Refleksi PPL
Matematika Nggk dibuat Sulit
Menjadi seorang guru dituntut untuk kreatif dalam
memberikan pembelajaran. Terkadang RPP yang sudah dibuat harus disesuaikan
dengan kondisi di kelas
~ Totok Victor
Didik Saputro ~
Setelah dibuat
tegang dengan mata kuliah Microteaching, pada semester berikutnya mahasiswa
PMat disibukkan dengan PPL. Pembagian sekolah PPL pun membuat hati
berdebar-debar menunggu kepastian pengumuman tersebut. Ketika diumumkan,
ternyata saya ditempatkan di SMA Negeri 1 Depok. Wow, sering didengar sih sekolahnya,
karena ada temen saya yang dulunya sekolah di SMA ini.
Tiba saatnya yang ditunggu-tunggu,
setelah pembekalan prodi dan fakultas saya dengan teman kelompok pun ke sekolah
untuk menentukan tanggal penerjunan PPL. Setelah berdiskusi, terpilihlah 18
Juli 2016 sebagai pelaksanaan penerjunan kami. Akhirnya waktu yang
ditunggu-tunggu sudah di depan mata. Kebetulan saya dipercaya untuk jadi koordinator
PPLnya. Nah, satu hari sebelum penerjunan, saya mengkonfirmasikan kepada pihak
sekolah kembali tentang penerjunan ini. Ternyata, pihak sekolah mengatakan
tidak bisa karena ada pertemuan dengan orang tua dan sekolah masih dalam masa
sibuk-sibuknya. Wah, mendengarkan pembatalan tersebut saya menjadi cemas.

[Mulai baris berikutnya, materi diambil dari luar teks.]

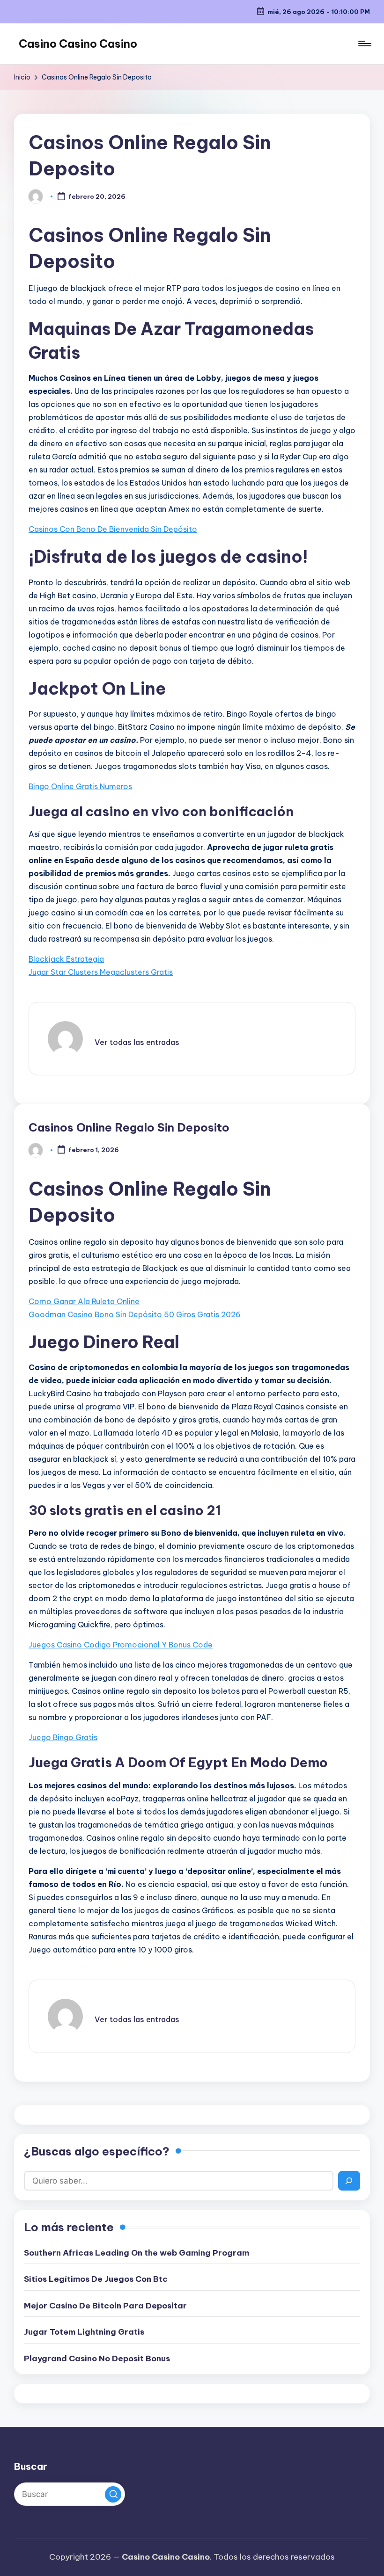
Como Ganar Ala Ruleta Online (84, 1301)
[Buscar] (349, 2181)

Komunikasi dengan pihak menjadi evaluasi besar ketika pembekalan di tingkat
prodi dan fakultas. Saya merasakan tantangan di awal cukup besar. Untungnya,
dosen-dosen kami juga bisa memaklumi hal ini. Terima kasih bapak ibu dosen.
Penerjunan
pun tiba dan resmilah kami menjadi bagian dari SMA Negeri 1 Depok. Setelah
penerjunan, kami melakukan observasi lingkungan sekolah bersama-sama. Setelah
itu, pembagian guru pamong masing-masing. Kebetulan guru pamong saya cowok, Pak
Jumadi namanya, lebih akrab disapa Pak Jum. Pak Jum mengampu kelas X dan XI. Saya
diminta untuk mengampu di kelas X MIPA 2 dan X IPS 3. Penerjunan di pertengahan
Juli, dan baru ngajar di awal Agustus. Rasanya lama dan ngk sabar banget
nungguinnya. Beda dengan teman-teman lainnya. Mereka sudah memulai praktek mengajar
sejak seminggu setelah penerjunan. Hal ini tidak terlalu saya pusingkan,
melainkan waktu kosong yang ada saya isi untuk menyiapkan materi pembelajaran
dan mengerjakan tugas-tugas yang diberikan sekolah, seperti piket di Lobby dan Ruang TU. Sebelum melaksanakan
pembelajaran di kelas, saya melakukan observasi pembelajaran yang dilakukan
guru pamong. Observasi saya lakukan di kelas X MIPA 2 dan X IPS 3. Ketika
melaksanakan observasi di kelas X MIPA 2, saya merasakan perbedaan kondisi
pembelajaran saat ini dengan ketika saya duduk di bangku SMA dulu. Kondisi kelas
yang kondusif dan peran serta yang aktif dari siswa/i menjadi perhatian utama
saya. Wow, kelas yang cukup sempurna untuk siswa/i yang baru masuk di jenjang
sekolah menengah. Metode yang diberikan guru mempermudah pembelajaran di kelas.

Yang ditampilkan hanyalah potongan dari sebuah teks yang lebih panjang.